Clarify how invalid annotations will be handled

GillesJ commented 3 years ago

Now that multiple erroneous spans have been found, it remains currently unclear how the task organization will handle distribution of correct(ed) data.

Are participants themselves responsible for cleaning dirty data?
- by running the script for cleaning provided in https://github.com/ipavlopoulos/toxic_spans/pull/4 (?)
Wouldn't it be easier to use this Github repo to allow for regular correction updates of the data?
Can we expect the final train data to be checked for invalid annotations?

I wouldn't mind some clarification on these topics.

ipavlopoulos commented 3 years ago

Thank you for bringing this up @GillesJ. No action will be taken for the time being, because preliminary experiments showed that by ignoring any invalid annotations, evaluation remains practically unchanged. We are validating this result with more experiments, but unless stated otherwise, the dataset will remain as it is.

GillesJ commented 3 years ago

Thanks for the fast response @ipavlopoulos, invalid annotations not affecting test scores is good to hear!

When you have more validation on this, perhaps this could be communicated via the google group. Until then, I will hold off closing this issue so your response stays up and others can read it.

sorensenjs commented 3 years ago

Giles - in this pull request https://github.com/ipavlopoulos/toxic_spans/pull/6 is a modified version of the spaCy based baseline. Running this 5 times shows the follow comparison of using the training and scoring on the trial data both with and without the fix_spans annotation.

The results of five runs avg F1 0.565999 0.566208 avg F1 0.589714 0.589923 avg F1 0.582272 0.58248 avg F1 0.596648 0.596857 avg F1 0.581425 0.581634 show that the difference attributable to these edits is close to negligible.

We discussed incorporating this into the scoring script and maybe recommending it, but we think that avoiding making this change keeps the playing field level for the participants.

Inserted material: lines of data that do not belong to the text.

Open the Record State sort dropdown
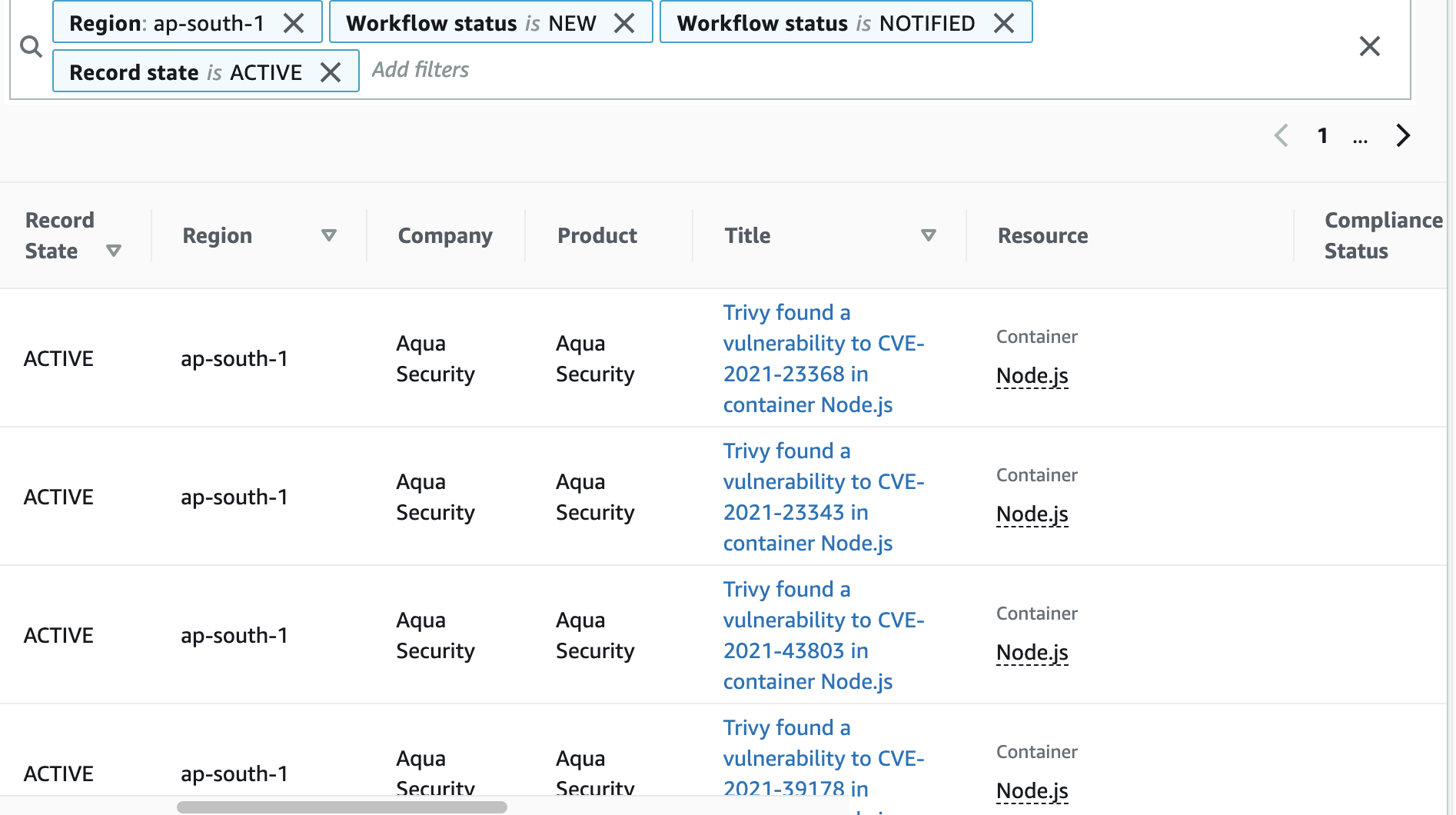Viewport: 1456px width, 815px height. [114, 250]
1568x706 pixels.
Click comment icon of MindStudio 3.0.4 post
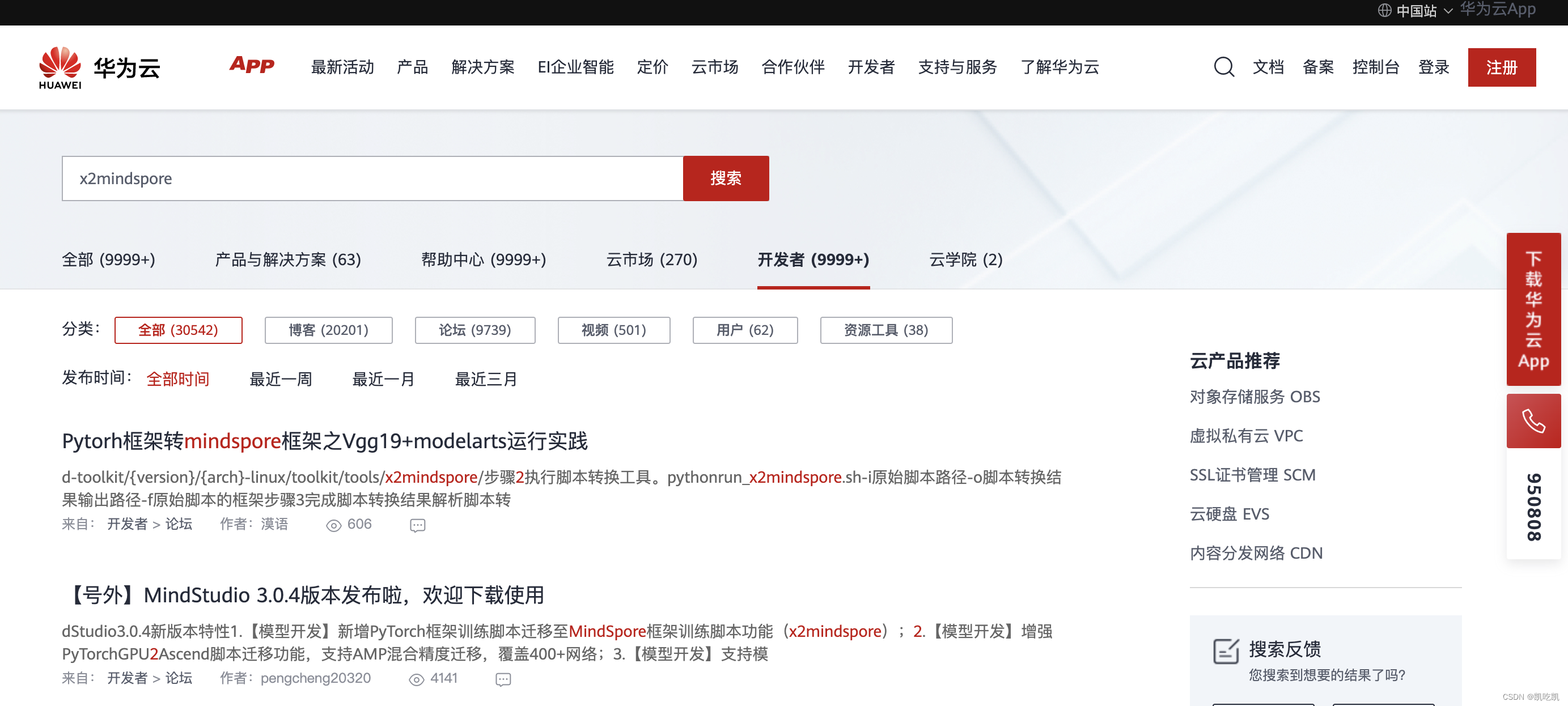coord(503,679)
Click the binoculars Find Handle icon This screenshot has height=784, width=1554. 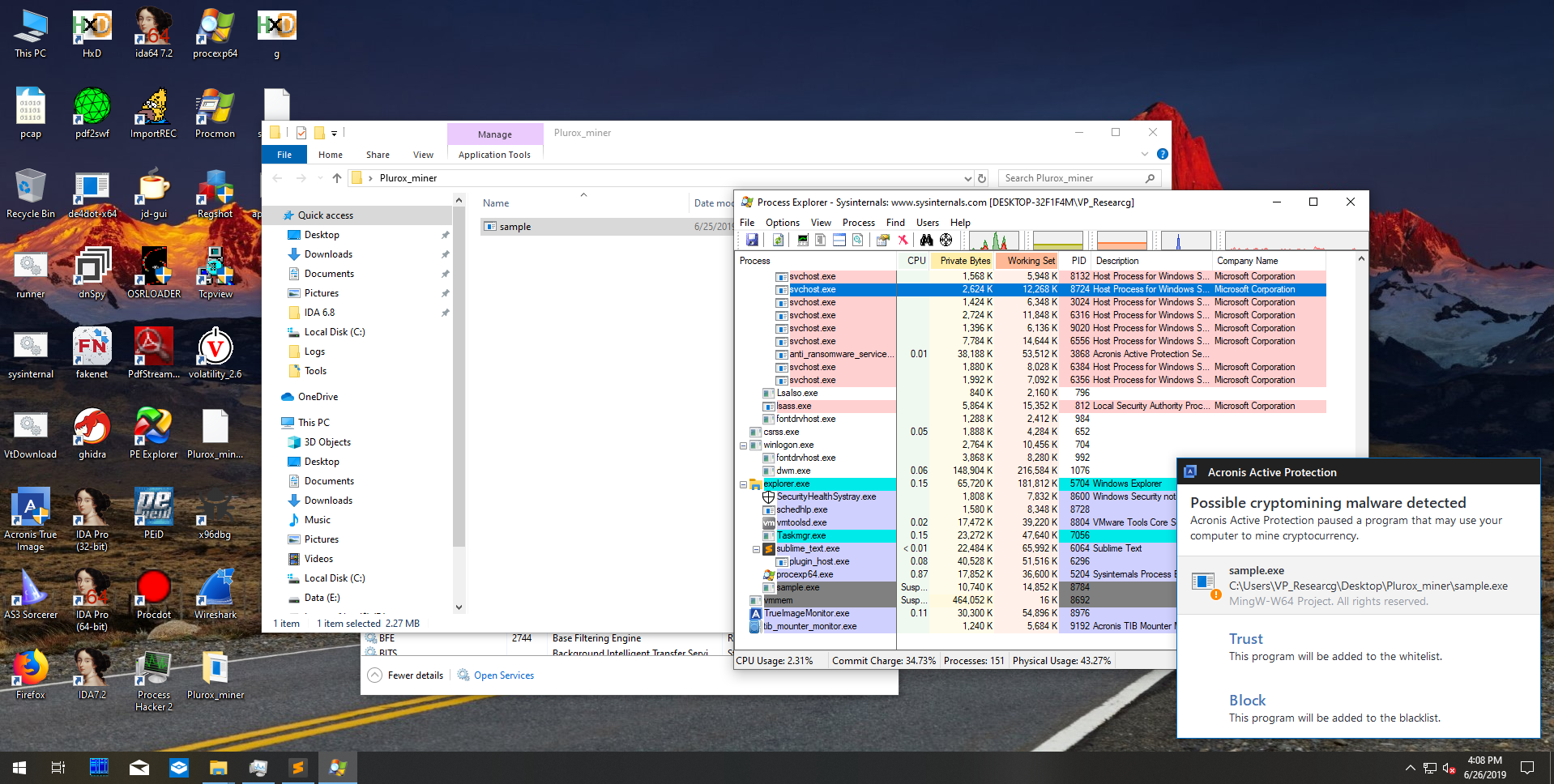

That said, as we intend to release all of the data including the test set annotations at the end of the competition period, we agree that providing the most accurate possible annotations will be of ongoing value to the research community. Therefore we intend to version the annotations and update them based on feedback.

Unanswered is the question of whether using fix_spans or other hand edits is beneficial to the machine learning task. For me this is a choice I think best left to the competitors themselves, but there is still time before the competition starts if there is a compelling reason for the organizers to change our minds about this. I think once the leaderboard is active it would be unlikely that we would consider changes to the test set. But, as of this moment, we do not intend to make changes.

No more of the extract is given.